Acabo de desembarcar em Belém. Vim para uma série de palestras do Sebrae para jornalistas do Estado com foco na COP 30. Entre os palestrantes, Caco Barcelos, que está à frente do Profissão Repórter, da Rede Globo e vai palestrar nesta quinta-feira sobre jornalismo ambiental.
Mas a história que vou contar não tem nada a ver com os eventos aqui na Capital do Pará. No saguão do Aeroporto, ainda em Marabá, encontrei um velho conhecido. Gustavo carregava apenas uma mochila com uma calça e quatro camisas. O calçado era apenas o que levava nos pés e não queria nem sandália.
Como comerciante próspero do ramo de construção, deixou todos os negócios na mão de um primo e partiu para Belém. À espera do voo e depois dentro do avião, me contou que seu casamento de 34 anos teve uma reviravolta quando a esposa descobriu um câncer na bexiga. Há quatro anos, ela mesma o chamou e avisou sobre a doença e lhe autorizou a buscar outra pessoa para saciar suas necessidades sexuais. Não vou mais conseguir daqui para frente, disse ela.
Leia mais:Pois bem, Gustavo se sentiu abalado com a notícia da doença e desconfortável com a carta de autorização da esposa. Resignou-se e prometeu cuidar dela até o fim.
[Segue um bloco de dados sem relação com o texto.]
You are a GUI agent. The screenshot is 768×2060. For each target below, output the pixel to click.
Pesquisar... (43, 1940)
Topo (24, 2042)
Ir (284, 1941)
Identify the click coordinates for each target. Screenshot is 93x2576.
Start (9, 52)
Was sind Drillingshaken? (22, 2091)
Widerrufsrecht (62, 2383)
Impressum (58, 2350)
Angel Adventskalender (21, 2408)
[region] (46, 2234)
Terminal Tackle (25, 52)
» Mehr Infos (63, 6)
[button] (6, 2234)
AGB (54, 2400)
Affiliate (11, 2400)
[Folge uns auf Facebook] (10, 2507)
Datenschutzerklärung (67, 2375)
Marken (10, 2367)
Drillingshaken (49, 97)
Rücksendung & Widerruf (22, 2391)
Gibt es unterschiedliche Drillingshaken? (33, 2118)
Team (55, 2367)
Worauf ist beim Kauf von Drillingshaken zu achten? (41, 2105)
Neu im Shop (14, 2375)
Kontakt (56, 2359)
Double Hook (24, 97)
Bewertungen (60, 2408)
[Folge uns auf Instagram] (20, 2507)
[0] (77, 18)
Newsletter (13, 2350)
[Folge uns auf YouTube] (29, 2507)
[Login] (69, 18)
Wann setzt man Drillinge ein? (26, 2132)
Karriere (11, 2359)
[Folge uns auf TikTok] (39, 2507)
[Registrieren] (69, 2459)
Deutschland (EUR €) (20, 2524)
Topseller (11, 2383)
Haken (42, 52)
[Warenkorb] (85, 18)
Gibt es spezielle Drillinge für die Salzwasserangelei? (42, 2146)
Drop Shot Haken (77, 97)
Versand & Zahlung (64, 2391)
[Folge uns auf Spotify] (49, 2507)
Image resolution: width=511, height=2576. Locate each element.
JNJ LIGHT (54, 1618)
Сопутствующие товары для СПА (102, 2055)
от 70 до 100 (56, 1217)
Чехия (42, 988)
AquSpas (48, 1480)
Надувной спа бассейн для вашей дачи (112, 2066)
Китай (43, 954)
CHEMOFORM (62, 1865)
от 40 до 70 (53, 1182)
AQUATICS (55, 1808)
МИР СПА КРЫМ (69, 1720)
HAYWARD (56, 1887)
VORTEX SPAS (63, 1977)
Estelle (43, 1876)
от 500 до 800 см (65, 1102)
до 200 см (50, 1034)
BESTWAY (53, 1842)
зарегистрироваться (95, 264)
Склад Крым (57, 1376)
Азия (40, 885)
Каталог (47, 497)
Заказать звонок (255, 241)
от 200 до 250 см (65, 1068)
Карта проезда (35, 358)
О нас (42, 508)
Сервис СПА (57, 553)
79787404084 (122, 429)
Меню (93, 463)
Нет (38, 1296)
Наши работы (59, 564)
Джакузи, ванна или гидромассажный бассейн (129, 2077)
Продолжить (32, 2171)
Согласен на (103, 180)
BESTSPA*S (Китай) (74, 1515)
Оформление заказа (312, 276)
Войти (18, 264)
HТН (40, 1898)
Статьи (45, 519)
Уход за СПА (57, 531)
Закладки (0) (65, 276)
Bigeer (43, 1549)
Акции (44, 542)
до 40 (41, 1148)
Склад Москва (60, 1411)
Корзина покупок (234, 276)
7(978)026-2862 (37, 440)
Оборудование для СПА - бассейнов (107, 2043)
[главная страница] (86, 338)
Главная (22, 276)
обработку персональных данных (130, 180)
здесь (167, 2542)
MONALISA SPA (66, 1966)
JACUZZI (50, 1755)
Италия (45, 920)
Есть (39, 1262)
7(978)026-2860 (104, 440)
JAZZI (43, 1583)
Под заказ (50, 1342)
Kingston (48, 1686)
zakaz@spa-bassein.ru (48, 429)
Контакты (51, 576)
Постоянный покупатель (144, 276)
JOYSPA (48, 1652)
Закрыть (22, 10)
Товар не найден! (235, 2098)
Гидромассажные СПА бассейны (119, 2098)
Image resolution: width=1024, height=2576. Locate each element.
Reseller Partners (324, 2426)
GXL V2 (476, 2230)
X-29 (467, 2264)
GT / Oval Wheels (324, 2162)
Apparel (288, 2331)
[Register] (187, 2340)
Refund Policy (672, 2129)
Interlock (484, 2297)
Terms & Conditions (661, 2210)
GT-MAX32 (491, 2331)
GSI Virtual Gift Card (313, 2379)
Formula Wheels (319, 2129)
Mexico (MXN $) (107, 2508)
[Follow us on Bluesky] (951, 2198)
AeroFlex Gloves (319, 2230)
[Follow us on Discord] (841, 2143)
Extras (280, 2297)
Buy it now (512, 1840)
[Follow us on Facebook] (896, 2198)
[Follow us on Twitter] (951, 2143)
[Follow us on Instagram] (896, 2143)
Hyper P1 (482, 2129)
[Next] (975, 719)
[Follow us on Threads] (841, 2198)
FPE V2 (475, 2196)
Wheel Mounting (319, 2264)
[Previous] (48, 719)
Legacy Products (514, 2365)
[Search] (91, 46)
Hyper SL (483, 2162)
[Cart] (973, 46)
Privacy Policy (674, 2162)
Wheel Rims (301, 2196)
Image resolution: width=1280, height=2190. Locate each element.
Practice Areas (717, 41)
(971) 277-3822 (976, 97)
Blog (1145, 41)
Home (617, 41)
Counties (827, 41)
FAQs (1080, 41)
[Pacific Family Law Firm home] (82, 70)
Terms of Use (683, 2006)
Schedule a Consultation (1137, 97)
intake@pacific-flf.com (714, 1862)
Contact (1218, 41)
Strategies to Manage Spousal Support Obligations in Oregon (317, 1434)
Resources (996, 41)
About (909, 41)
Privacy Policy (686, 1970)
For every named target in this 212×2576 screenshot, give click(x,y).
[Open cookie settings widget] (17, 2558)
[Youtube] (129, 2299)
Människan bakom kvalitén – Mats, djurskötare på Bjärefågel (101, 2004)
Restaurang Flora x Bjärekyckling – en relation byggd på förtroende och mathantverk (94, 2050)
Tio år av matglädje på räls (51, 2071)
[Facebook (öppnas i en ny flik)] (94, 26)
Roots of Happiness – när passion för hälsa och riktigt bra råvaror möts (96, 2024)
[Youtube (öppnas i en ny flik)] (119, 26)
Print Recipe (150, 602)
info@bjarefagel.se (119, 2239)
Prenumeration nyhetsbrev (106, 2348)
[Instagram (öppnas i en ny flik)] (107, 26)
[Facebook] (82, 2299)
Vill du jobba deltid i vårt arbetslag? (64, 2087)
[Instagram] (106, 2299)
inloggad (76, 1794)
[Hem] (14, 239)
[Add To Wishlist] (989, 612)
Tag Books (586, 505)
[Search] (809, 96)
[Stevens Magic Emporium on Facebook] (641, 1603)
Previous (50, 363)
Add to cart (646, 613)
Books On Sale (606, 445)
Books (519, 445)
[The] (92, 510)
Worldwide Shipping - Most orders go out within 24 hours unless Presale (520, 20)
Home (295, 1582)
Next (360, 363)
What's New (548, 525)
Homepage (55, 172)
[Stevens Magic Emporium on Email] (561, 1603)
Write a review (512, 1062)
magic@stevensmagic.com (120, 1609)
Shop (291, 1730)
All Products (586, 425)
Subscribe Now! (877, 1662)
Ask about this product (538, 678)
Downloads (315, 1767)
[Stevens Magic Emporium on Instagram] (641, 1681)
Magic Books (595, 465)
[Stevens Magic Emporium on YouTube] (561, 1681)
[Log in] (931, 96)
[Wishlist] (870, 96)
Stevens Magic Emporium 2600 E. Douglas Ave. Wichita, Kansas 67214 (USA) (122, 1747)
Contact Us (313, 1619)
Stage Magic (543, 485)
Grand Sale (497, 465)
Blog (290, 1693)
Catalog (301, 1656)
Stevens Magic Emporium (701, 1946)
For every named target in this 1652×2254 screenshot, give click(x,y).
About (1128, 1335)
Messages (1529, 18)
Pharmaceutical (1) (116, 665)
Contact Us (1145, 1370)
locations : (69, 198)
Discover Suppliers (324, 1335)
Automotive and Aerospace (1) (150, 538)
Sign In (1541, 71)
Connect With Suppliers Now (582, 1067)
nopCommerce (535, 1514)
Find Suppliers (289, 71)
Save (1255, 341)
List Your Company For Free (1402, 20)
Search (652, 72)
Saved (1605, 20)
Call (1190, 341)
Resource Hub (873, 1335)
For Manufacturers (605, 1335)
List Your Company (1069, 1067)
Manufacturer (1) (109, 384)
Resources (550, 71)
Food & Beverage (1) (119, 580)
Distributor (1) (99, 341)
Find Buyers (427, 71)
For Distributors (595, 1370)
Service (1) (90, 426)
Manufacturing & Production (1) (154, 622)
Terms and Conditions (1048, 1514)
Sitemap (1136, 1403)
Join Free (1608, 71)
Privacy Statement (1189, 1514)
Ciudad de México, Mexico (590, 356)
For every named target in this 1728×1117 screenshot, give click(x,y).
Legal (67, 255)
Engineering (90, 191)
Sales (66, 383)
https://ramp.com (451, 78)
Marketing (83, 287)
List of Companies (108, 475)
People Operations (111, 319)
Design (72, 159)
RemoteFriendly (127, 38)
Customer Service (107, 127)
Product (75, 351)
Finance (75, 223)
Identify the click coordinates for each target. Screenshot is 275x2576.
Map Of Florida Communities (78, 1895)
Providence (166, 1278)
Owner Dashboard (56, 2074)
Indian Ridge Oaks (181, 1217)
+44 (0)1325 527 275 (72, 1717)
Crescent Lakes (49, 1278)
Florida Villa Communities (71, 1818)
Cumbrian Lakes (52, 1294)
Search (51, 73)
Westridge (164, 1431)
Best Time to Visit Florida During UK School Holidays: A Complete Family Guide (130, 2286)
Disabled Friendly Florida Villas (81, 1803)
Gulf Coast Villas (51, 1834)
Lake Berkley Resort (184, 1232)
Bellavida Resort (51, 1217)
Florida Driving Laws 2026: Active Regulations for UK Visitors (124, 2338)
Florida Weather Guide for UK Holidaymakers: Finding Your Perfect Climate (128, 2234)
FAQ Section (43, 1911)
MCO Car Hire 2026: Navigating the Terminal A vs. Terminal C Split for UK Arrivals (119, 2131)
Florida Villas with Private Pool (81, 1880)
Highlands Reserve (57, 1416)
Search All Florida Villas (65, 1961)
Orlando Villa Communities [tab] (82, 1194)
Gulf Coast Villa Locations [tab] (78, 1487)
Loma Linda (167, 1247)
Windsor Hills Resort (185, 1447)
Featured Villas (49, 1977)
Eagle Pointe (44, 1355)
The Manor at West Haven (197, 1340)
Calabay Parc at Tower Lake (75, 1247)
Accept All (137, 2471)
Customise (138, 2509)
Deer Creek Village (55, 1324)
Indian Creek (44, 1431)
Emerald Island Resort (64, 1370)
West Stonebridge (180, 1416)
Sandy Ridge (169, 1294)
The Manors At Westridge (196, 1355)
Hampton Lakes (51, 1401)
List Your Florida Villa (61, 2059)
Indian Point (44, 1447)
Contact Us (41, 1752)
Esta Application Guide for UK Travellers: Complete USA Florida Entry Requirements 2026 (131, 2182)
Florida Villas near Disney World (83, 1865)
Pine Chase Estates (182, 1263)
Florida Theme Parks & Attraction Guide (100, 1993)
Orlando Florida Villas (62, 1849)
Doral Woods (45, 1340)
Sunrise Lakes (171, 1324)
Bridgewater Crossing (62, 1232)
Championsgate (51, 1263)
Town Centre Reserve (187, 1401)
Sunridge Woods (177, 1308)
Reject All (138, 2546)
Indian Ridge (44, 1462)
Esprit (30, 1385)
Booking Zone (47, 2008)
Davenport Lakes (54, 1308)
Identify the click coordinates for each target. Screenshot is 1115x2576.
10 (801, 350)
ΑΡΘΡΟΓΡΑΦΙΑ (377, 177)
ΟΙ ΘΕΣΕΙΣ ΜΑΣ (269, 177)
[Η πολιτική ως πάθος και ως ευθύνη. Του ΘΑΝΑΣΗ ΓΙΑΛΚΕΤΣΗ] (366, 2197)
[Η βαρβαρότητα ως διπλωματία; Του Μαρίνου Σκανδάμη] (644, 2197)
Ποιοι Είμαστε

Os meses foram passando, as sessões de quimioterapia e radioterapia chegaram e Madalena entrou em depressão. Foi nessa época, disse-me o velho amigo, que conheceu outra pessoa, carinhosa e um relacionamento amoroso não demorou a se firmar. Houve sentimentos e ele disse aos dois filhos que não ficaria em casa para cuidar da mãe deles. Pagaria o tratamento, uma pessoa para cuidar dela, que estaria sempre por perto e pediu para que eles não o julgassem, pois queria, também, viver o novo amor.
Me confessou, já dentro da aeronave, que o novo amor tem 22 anos a menos que ele e, embora não reconhecesse, o perfil apontado é de “esposa troféu”, aquelas que ficam em casa, vão ao salão de beleza uma vez por semana, ao shopping quase todos os dias e gostam de comer fora para não ter de cozinhar.
Mas há três semanas a ex piorou, precisou ser internada no Hospital da Mulher, aqui em Belém, para onde ele veio sem data para voltar. Gustavo deixou o cartão de crédito com a atual e trouxe o coração para cuidar de Madalena.
Chorou dentro do avião – coisa que eu ainda não tinha visto ninguém fazer – e disse que sente um dever e uma missão por tanto que ela fez por ele por mais de três décadas. Falou dos planos para morar dentro do hospital, que usaria o tempo para compor poesias, ler para ela, cantar para ela as músicas de Elis Regina e Roberto Carlos.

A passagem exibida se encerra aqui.